Supported task-setting paths:

Task settings:

mobile_manip
table_top_manip
generalist

Splits:

val_train
val_unseen
test

`gmp status`

gmp status --host 127.0.0.1 --port 8087
gmp submit ebench --run_id history_id
gmp status

`gmp eval`

gmp eval -a r5a -g lift2 --worker_ids 0 --frame_save_interval 10
gmp eval --worker_ids 0,1 --chunk_size 8 --host 127.0.0.1 --port 8087

For custom model integration, see Integrate Your Own Model.

Clean, plot, and visualize

`gmp plot`

gmp plot client_results/<benchmark>/<run_id>/<task>/<seed>

`gmp clean`

Use gmp clean to remove generated artifacts from local runs.

Preview what would be removed:

gmp clean --dry-run

Remove generated mesh cache, eval results, logs, and leftover lock/tmp files:

gmp clean

Also remove downloaded benchmark package cache:

gmp clean --all

`gmp visualize`

gmp visualize starts a local HTTPS viewer for browsing runs, task success rates, and per-episode replays.

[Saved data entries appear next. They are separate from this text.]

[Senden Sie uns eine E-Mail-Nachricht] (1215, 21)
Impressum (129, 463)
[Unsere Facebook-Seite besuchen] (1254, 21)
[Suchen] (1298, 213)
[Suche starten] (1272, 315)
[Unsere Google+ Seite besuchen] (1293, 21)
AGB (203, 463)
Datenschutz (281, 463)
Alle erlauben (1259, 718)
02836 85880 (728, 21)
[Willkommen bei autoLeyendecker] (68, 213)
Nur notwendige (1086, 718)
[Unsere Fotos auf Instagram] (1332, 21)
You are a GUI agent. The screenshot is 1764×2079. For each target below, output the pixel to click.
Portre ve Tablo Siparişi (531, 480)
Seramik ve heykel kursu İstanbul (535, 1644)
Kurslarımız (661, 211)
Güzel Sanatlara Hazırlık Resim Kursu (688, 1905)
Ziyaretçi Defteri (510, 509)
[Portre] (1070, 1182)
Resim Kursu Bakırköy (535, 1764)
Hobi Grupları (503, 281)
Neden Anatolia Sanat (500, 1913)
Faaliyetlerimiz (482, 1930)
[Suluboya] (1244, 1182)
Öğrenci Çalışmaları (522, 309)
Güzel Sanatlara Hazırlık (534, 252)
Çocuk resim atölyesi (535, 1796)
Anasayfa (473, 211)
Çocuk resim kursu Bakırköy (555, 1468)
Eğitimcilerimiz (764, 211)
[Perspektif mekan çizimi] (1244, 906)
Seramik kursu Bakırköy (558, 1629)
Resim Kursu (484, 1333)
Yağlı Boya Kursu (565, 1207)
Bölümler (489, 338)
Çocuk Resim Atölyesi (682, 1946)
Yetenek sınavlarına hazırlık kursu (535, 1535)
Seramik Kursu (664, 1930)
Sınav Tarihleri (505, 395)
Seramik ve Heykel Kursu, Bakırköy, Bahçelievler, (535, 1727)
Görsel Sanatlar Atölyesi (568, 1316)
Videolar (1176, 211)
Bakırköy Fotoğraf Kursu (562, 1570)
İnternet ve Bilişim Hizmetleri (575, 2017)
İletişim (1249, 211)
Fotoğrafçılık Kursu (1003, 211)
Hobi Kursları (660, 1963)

Install the visualize extra:

pip install -e "standalone_tools/packages/genmanip_client/[visualize]"

Basic usage:

gmp visualize
gmp visualize --port 55088

Cache management:

gmp visualize --flush-cache --dry-run
gmp visualize --flush-cache

Notes:

gmp visualize expects evaluation outputs under saved/eval_results/.
The viewer uses HTTPS and may show a one-time browser certificate warning.
The current rerun-sdk path used by visualize requires Python 3.11+.

Common options

--run_id: identifies and resumes a run.
--host, --port: eval server target (default is local 127.0.0.1:8087).
--worker_ids: worker allocation in gmp eval.
--frame_save_interval: client-side frame saving frequency.
--chunk_size: action chunk length when your model predicts chunked actions.